By his own admission, Martin Pipe ‘never, ever, wanted to be a trainer.’ However, with his brief, less-than-prolific career as an amateur rider cut short by a broken thigh in 1972, Pipe did, indeed, turn his attention to training at a then-derelict farm in Nicholashayne, near Wellington, Somerset two years later. Reflecting on those early days, he once told the ‘Racing Post’, ‘I didn’t know anything about training when I started, I didn’t have a clue.’

After a slow, nay tortoiselike, start, Pipe first attracted the attention of the wider racing public when, in 1981, he saddled his first Cheltenham Festival winner, Baron Blakeney, ridden by Paul Leach, in the Triumph Hurdle. Belying odds of 66/1, Baron Blakeney made relentless progress from the final flight to collar the 7/4 favourite, Broadsword, trained by David Nicholson and ridden by Peter Scudamore, in the closing stages, landing a gamble in the process.

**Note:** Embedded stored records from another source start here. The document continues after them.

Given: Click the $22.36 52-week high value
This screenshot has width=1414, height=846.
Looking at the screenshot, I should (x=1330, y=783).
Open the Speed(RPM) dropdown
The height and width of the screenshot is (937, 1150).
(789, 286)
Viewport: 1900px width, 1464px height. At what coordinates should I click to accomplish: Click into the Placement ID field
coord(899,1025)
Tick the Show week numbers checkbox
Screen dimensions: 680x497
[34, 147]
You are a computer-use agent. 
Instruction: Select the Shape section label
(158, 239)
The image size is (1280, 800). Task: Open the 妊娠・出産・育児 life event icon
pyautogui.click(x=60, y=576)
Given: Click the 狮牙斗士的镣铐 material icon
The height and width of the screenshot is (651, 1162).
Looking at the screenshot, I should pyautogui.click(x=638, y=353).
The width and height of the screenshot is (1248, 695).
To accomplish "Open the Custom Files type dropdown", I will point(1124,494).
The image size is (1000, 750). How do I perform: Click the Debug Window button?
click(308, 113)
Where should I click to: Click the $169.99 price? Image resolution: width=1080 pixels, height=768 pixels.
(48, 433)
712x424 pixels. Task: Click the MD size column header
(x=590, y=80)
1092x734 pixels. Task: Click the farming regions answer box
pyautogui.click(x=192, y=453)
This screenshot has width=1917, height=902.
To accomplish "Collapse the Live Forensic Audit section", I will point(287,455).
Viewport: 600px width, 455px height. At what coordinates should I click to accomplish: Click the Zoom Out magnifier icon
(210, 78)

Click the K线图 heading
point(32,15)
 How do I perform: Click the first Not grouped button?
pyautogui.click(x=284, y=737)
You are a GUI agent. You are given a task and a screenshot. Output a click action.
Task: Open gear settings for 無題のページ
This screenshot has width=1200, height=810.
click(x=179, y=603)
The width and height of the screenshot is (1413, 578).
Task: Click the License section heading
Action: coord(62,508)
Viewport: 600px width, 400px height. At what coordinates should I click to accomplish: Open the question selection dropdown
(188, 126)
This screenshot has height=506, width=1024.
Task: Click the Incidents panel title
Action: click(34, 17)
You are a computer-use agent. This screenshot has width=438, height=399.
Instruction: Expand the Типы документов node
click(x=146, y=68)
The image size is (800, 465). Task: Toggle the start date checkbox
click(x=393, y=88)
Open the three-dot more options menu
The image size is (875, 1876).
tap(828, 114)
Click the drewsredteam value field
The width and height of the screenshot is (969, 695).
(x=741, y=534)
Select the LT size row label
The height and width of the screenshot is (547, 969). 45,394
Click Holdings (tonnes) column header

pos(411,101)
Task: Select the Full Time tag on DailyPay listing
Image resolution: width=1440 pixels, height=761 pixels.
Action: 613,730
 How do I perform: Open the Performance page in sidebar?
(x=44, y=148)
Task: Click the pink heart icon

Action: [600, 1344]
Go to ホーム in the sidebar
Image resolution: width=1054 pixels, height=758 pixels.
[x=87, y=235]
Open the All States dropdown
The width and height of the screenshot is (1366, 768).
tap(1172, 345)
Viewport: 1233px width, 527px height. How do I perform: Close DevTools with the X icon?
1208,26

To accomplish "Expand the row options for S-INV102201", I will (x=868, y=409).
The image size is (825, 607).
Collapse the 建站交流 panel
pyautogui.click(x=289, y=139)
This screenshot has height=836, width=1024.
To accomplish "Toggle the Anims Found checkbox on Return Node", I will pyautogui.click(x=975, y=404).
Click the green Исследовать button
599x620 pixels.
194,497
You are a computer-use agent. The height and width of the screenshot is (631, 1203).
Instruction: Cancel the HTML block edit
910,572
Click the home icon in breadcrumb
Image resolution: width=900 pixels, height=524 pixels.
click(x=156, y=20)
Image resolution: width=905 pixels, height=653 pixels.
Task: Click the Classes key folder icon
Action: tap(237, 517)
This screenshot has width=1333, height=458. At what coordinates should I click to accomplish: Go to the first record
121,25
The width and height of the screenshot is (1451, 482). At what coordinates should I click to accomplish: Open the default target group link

The rest, as they say, is history. Pipe would win the National Hunt Trainers’ Championship for the first in 1988/89, with an eye-watering 208 winners. In the next 17 seasons until his retirement, due to ill health, in April, 2006, he would relinquish the trainers’ title just three times, to David Nicholson in 1993/94 and 1994/95 and to Paul Nicholls (who was winning his first title) in 2005/06.

Unremarkably, Pipe still holds the record for the most trainers’ titles (15) and the most consecutive titles (10) in National Hunt history.

Indeed, his revolutionary, scientific approach to training, coupled with a knack for placing his horses, led Pipe to a career total of 4,191 winners, including several high-profile winners on the Flat. It is difficult to argue with former stable jockey Peter Scudamore, who once said of Pipe, ‘Quite simply, he was a genius of his time.’